The band is back together, having returned to rehearsals on the Perth Concert Hall stage last week. As our excitement builds towards our mainstage return in October, Jenna Smith, Associate Principal Trumpet and Liz Chee, Associate Principal Oboe gave us some insight into their pre-concert rituals.
Jenna Smith, Associate Principal Trumpet
I like to get to Perth Concert Hall about an hour before every performance. My pre-concert routine begins by eating dinner, usually with Lorna Cook (clarinet) and Tim South (cello) who always love to check out what I bring to eat. Being a brass player, I like to perform on a full stomach.
I do a warm up about half an hour before a performance and drink lots of water. I like to prepare mentally with Dr Don Greene's Centering process.
I love sitting next to my fellow trumpet colleagues Brent Grapes and Peter Miller in performances. Sometimes we need to be in our own headspace and we let each other get in the zone before a concert. Other times we chat about anything and everything - dogs, food, swimming, gardening, anything.
Liz Chee, Associate Principal Oboe
My pre-concert ritual begins after the general rehearsal on Friday mornings. Throughout my 20’s I tried to fight a ritual seeing it as a bad thing, but now I think I have one without even trying.
I remember working with the New Zealand Symphony Orchestra (an orchestra who tour a lot) and seeing that most of the players had a ritual once they got off the plane and to the hotel.
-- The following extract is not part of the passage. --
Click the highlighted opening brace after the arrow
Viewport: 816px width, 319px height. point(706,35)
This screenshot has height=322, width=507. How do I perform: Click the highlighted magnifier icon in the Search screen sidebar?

It consisted of Japanese for lunch, a nap, warm up at the concert hall then back to the hotel and off to the concert. Being a tourist, I was always trying to fight the routine by going sightseeing which included shops, museums and ferry rides. I also wanted to fight it because I didn't want to end up depending on it to have a good concert or to blame a lack of ritual for how things went.
In my early years in WASO I would drive down to Fremantle and go to the markets and op shops. Now I would get too tired to do that so I have lunch out somewhere (I like the Pho soup at Mama Tran in Milligan Street), then I go home and have the biggest nap I can, walk the dog, then warm up my oboe reed (I soak it and crow it a few times) and also make sure my oboe is warm. I play through a few solos that I’m nervous about. The warm up doesn't really last longer than 10 mins. I double check my reeds are in the case along with my oboe. It's then dinner and a shower; when I’m getting ready I like to listen to Christian music because it reminds me that God is in control and that he loves me. Then I pray that he would give me the confidence and calm that I need to get through the show.
An oboist will always get to the hall at least 45 minutes before the concert so there is plenty of time to eat and check reeds on stage. About three minutes before the concert, Leanne Glover and I get into the deepest conversations of the week for some reason, from family health problems to the diamond trade in Africa.